Mitigation: Use `docker manifest inspect` first; on failure, retry once or emit a clear message with ref value and context.
- Risk: Removing masking exposes sensitive data.
Mitigation: Image refs are not secrets; confirm no credentials or tokens are logged.
- Risk: Additional validation adds runtime.
Mitigation: Only validate on push-enabled runs and keep validation in build job (single check).
## 7. Open Questions
- Should validation use `docker manifest inspect` only, or fallback to `docker pull` for improved diagnostics?
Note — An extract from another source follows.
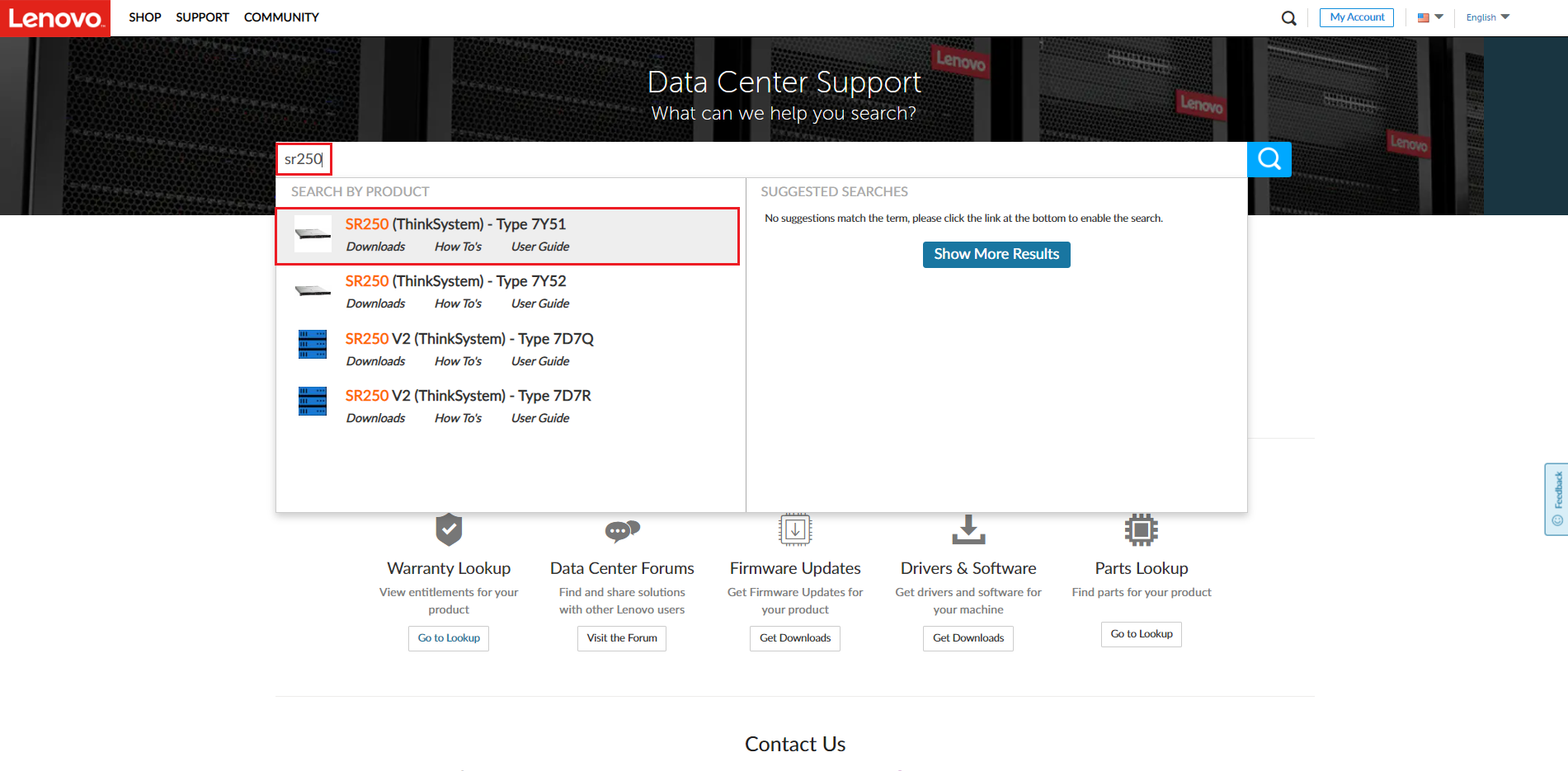
Task: Expand results with Show More Results
Action: pos(996,254)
- Should we log both raw and normalized digest values for deeper troubleshooting?
## 8. Confidence Score
Confidence: 86 percent
Rationale: The failure mode is consistent with whitespace or formatting issues in image refs, and the proposed changes are localized to the build job. Validation behavior depends on registry availability but should be manageable with careful gating.